PAGE EXCERPT:
+ + +

Ethical non-monogamy, polyamory and open relationships can be challenging, especially for those new to polyamory.

Open relationships often bring up feelings of insecurity, jealousy, possessiveness, and resentment. These are normal. There are ways of being in relationship that reduce the occurrence and intensity. You can learn how to be more aware, accepting, and confronting of these thoughts and emotions.

Communication and boundaries are particularly important in a poly relationship. If there is a primary partnership transitioning to an open relationship, specific discussions can prevent future painful situations.

Siblings

Relationships with family members tend to be some of the hardest relationships to transform.  When we grow up with someone, we spend decades developing relational patterns, many of them maladaptive and unlikely to get what we really want out of the relationship.  It’s reasonable to expect that it will be a long term process to detangle and shift these patterns. 

I’m an identical twin and have an unusually close relationship with my brother.  Growing together and attending to the evolution of our relationship has required tough conversations and self-reflection.  

My desire to work with siblings, and especially identical twins, comes from my appreciation of my relationship with my brother.  Even though he has been on a different life path, we’ve both been interested in improving the relationship and it shows.  There is an ebb and flow to our connection, but we have deepened our relationship and understanding of each other over time.

+ + +

DATA PROVIDED:
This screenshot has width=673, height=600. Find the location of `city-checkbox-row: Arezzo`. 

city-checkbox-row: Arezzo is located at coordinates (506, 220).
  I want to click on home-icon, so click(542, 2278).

+ + +

THE TASK:
Copy the full page excerpt on open relationships and siblings from above, word for word.

FINISHED EXERCISE:
Ethical non-monogamy, polyamory and open relationships can be challenging, especially for those new to polyamory.

Open relationships often bring up feelings of insecurity, jealousy, possessiveness, and resentment. These are normal. There are ways of being in relationship that reduce the occurrence and intensity. You can learn how to be more aware, accepting, and confronting of these thoughts and emotions.

Communication and boundaries are particularly important in a poly relationship. If there is a primary partnership transitioning to an open relationship, specific discussions can prevent future painful situations.

Siblings

Relationships with family members tend to be some of the hardest relationships to transform.  When we grow up with someone, we spend decades developing relational patterns, many of them maladaptive and unlikely to get what we really want out of the relationship.  It’s reasonable to expect that it will be a long term process to detangle and shift these patterns. 

I’m an identical twin and have an unusually close relationship with my brother.  Growing together and attending to the evolution of our relationship has required tough conversations and self-reflection.  

My desire to work with siblings, and especially identical twins, comes from my appreciation of my relationship with my brother.  Even though he has been on a different life path, we’ve both been interested in improving the relationship and it shows.  There is an ebb and flow to our connection, but we have deepened our relationship and understanding of each other over time.